INFORMATION NOT REQUIRED IN PROSPECTUS

ITEM 13.    Other Expenses of Issuance and Distribution.

        The following table sets forth the costs and expenses to be paid by the Registrant in connection with the sale of the shares of common stock being registered hereby. All amounts are estimates except for the SEC registration fee, the FINRA filing fee and the NASDAQ Global Market listing fee.

SEC registration fee

  $ 9,805

FINRA filing fee

    9,056

NASDAQ Global Market listing fee

    25,000

Printing and engraving

    200,000

Legal fees and expenses

    950,000

Accounting fees and expenses

    850,000

Blue sky fees and expenses

    5,000

Transfer agent and registrar fees and expenses

    11,000

Miscellaneous

    75,000
     

Total

  $ 2,134,861
     

ITEM 14.    Indemnification of Directors and Officers.

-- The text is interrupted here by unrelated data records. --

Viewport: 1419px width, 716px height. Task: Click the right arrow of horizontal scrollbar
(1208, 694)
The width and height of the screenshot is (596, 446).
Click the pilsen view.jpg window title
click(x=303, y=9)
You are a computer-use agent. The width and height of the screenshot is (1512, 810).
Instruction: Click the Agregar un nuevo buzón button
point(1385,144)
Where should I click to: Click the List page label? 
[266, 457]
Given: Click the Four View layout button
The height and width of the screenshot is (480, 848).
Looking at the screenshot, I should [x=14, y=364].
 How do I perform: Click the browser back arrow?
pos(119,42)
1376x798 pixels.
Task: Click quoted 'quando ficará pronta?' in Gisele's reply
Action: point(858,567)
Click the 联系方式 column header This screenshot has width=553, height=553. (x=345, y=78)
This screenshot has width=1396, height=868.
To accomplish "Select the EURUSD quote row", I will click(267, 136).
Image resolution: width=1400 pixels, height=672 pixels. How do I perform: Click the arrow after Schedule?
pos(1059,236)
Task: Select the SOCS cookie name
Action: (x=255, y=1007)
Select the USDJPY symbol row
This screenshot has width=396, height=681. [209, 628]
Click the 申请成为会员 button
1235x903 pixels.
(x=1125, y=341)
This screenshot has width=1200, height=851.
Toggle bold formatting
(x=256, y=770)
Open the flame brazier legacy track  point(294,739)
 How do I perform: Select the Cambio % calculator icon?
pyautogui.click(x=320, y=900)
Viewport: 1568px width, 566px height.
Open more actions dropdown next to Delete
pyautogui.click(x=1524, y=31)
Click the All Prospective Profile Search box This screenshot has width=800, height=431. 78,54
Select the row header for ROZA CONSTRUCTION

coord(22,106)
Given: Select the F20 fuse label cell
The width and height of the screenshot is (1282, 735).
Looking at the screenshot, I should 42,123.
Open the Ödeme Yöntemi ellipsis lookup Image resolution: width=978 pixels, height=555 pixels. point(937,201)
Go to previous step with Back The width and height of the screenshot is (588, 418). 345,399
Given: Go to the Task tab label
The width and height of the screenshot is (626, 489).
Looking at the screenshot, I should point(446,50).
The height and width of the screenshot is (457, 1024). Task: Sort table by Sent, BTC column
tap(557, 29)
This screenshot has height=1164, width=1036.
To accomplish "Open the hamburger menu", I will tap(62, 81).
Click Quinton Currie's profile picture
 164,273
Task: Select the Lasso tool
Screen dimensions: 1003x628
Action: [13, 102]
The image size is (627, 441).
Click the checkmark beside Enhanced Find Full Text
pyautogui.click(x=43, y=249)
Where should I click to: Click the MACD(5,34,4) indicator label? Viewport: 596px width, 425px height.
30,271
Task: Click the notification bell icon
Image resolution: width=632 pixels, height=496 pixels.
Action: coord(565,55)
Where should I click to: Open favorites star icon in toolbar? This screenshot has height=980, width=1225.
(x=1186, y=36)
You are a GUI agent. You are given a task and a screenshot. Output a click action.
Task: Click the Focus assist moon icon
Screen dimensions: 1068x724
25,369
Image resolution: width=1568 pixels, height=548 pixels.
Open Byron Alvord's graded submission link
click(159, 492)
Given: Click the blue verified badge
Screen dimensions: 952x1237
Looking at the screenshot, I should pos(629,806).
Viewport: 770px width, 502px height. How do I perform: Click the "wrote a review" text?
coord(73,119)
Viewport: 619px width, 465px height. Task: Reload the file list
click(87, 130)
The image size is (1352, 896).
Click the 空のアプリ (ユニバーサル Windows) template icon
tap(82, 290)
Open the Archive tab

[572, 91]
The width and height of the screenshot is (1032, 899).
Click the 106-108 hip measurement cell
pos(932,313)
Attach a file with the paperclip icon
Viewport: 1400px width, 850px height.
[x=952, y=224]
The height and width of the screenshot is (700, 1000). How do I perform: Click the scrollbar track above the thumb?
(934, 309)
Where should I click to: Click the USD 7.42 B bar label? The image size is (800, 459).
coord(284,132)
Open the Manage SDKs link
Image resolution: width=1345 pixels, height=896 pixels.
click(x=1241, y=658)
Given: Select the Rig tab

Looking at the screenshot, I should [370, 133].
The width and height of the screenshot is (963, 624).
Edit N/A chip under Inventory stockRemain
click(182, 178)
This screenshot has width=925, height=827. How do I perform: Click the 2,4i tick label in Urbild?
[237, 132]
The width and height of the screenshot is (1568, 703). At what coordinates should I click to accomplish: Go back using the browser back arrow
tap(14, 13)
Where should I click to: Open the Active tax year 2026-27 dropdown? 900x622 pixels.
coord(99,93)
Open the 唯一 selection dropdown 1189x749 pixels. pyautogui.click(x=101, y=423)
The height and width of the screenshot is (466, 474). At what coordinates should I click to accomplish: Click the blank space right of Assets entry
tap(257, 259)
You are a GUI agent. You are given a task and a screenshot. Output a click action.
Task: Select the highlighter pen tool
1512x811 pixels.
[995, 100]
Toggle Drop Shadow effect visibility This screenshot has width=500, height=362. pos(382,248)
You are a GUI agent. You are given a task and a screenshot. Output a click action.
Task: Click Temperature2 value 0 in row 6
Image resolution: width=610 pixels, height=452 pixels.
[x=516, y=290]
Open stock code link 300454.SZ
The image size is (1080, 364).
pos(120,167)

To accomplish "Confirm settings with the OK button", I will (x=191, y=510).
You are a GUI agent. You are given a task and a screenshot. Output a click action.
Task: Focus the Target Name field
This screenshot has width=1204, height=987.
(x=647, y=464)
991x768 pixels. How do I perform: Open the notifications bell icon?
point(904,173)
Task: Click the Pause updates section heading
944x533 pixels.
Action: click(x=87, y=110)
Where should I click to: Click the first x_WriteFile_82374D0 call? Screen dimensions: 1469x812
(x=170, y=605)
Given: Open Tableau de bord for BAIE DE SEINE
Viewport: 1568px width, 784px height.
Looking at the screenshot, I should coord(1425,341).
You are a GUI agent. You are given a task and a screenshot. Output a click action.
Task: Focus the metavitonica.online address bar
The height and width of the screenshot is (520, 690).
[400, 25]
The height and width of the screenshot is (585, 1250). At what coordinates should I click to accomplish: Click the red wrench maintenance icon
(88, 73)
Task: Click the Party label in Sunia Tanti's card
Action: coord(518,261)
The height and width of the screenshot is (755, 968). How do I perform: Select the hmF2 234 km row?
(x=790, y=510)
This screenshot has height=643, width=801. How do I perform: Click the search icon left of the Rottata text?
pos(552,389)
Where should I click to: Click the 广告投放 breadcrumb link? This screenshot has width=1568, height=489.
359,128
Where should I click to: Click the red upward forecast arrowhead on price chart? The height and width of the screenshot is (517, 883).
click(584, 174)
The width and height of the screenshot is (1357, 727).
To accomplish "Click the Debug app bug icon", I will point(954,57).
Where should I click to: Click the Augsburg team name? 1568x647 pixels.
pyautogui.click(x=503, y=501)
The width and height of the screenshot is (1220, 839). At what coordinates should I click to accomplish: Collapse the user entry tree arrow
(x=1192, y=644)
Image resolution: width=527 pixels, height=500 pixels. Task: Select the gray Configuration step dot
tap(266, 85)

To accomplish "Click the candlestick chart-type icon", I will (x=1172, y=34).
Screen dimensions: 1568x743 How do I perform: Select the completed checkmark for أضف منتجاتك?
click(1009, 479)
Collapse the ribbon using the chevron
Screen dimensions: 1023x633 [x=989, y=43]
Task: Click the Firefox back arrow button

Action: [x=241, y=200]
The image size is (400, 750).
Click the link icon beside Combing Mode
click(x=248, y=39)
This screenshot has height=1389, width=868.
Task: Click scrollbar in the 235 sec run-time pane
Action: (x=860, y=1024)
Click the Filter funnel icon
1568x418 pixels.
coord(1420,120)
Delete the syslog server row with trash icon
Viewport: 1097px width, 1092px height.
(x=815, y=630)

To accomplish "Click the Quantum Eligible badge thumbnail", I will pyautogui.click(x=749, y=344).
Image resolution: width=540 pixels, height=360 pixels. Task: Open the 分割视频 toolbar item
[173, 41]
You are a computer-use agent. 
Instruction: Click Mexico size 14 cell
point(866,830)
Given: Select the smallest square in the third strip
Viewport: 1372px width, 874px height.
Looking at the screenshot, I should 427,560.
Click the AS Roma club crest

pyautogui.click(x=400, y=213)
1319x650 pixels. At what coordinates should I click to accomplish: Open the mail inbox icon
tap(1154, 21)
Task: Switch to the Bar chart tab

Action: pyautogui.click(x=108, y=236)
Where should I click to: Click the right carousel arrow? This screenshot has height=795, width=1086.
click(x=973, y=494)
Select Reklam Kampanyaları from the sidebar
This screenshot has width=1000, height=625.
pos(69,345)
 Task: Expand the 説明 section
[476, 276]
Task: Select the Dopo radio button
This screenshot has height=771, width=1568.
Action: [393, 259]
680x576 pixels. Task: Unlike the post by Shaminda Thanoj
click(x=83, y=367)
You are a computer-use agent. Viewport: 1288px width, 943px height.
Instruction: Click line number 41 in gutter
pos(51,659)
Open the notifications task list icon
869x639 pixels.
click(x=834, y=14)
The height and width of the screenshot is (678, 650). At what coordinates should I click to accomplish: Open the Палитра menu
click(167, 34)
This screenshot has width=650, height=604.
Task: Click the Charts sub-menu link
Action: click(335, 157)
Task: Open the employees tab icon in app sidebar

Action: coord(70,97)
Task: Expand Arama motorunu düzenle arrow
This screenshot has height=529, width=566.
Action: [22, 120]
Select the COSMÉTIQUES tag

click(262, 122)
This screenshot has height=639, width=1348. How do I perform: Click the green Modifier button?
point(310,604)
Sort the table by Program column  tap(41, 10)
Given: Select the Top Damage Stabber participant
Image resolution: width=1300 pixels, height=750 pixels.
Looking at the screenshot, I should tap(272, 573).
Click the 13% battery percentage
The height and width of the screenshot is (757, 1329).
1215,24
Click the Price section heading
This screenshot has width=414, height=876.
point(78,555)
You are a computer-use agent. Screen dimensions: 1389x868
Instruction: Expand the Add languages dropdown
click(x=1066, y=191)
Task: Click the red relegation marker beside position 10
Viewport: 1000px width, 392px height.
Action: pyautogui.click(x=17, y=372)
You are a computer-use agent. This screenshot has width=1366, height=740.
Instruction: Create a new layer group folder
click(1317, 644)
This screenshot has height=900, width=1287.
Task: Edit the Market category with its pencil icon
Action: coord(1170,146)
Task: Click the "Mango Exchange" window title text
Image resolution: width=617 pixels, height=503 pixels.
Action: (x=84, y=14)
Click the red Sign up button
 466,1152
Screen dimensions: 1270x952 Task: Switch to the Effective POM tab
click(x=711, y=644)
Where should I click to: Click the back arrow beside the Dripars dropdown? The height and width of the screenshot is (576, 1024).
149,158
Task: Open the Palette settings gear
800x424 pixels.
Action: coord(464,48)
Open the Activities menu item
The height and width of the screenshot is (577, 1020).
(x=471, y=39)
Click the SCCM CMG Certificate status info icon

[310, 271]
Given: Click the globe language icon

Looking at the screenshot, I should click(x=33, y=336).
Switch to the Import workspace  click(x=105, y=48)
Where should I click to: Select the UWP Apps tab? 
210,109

        Section 145 of the Delaware General Corporation Law authorizes a court to award, or a corporation's board of directors to grant, indemnity to directors and officers under certain circumstances and subject to certain limitations. The terms of Section 145 of the Delaware General Corporation Law are sufficiently broad to permit indemnification under certain circumstances for liabilities, including reimbursement of expenses incurred, arising under the Securities Act of 1933, as amended, or Securities Act.

        As permitted by the Delaware General Corporation Law, the Registrant's restated certificate of incorporation contains provisions that eliminate the personal liability of its directors for monetary damages for any breach of fiduciary duties as a director, except for liability:

    for any breach of the director's duty of loyalty to the Registrant or its stockholders;

    for acts or omissions not in good faith or that involve intentional misconduct or a knowing violation of law;

    under Section 174 of the Delaware General Corporation Law (regarding unlawful dividends, stock purchases or redemptions); or

    for any transaction from which the director derived an improper personal benefit.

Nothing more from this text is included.